Has there been any consideration for the opportunity to validate the core attributes and then apply a probabilistic approach in terms of advanced analytics that would create a likelihood similar to the way we look at the likelihood of the match of the biometrics in 63b? But more around the actual identity itself. The identity is not stolen – and validate that through some measurement. Has that been something NIST has actively discussed or considered being open to?

 Yes, something NIST has been exploring. Looking for pathways to better understand - typically some type of score/threshold is established that gives sufficient confidence to say that everything does equal a positive outcome. In reality, probabilistic processes are occurring, they are just not as measured or standardized as some of the things done for biometrics. NIST is open to feedback. They are also actively doing work to explore what can standardized, what can’t be standardized, how can it be tested? However, for the most part, such probabilistic efforts are highly proprietary right now. Figuring out standardized common ways to evaluate and understand them is going to take some time. There are also challenges from the perspective that the tools will require evaluating PII and real data that is fraudulent or has been used for synthetic attacks. There are a lot of challenges and complexities with putting together a project to evaluate them. But NIST is actively exploring it.
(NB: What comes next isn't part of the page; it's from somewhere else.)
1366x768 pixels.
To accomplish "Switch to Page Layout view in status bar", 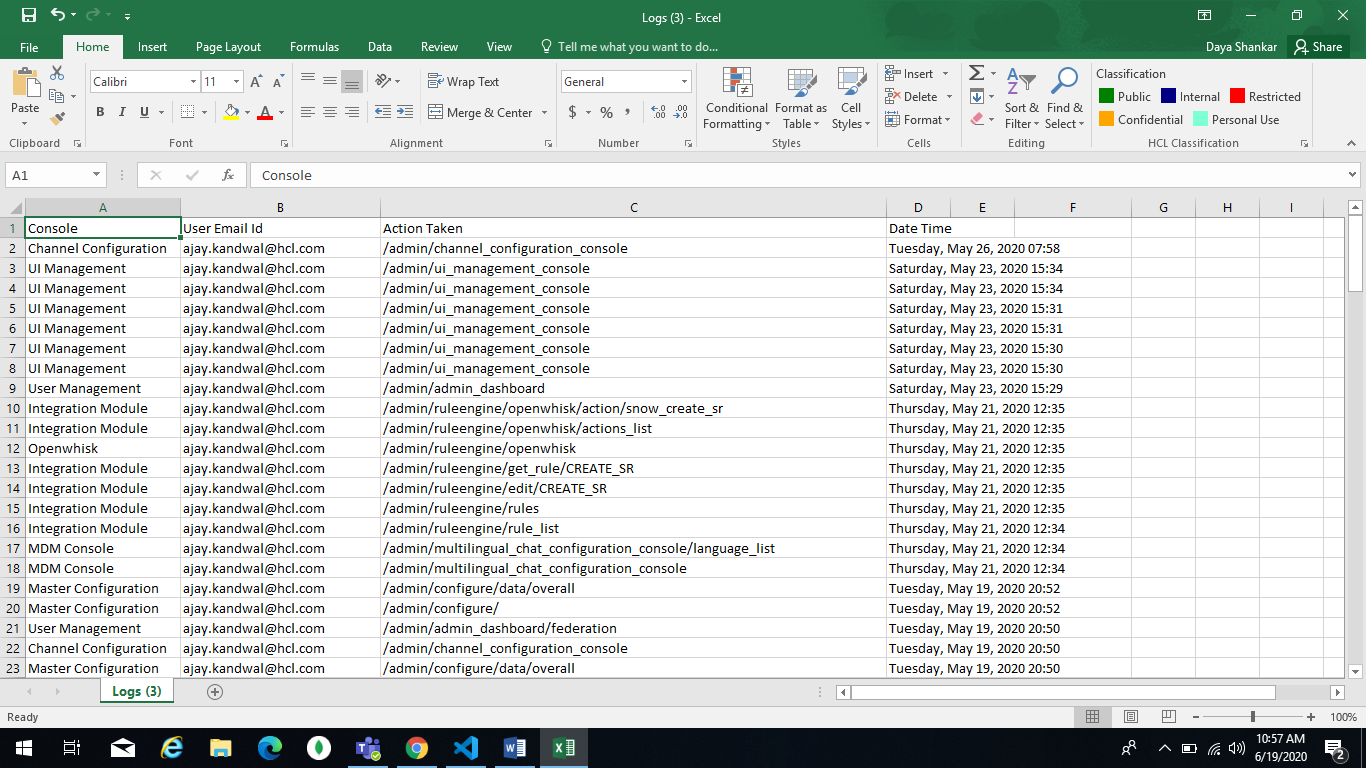I will [x=1130, y=717].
 Less about the proprietary things that go into the algorithm – it’s more about how the algorithm performs. And how that can be standardized and measured. The challenge becomes the thresholds of what is and is not acceptable (i.e., 90%? 85%? 30%?) and what does that look like. NIST can’t say whether this will be for rev.4 or something that comes after rev.4.

Authenticator Binding

There is binding at enrollment and then post-enrollment binding. Is the description of the boundary of enthrallment in the draft? Is there actually a difference between when you bind during enrollment versus at some later time? Or is it the type of authenticator you are binding to that makes the difference?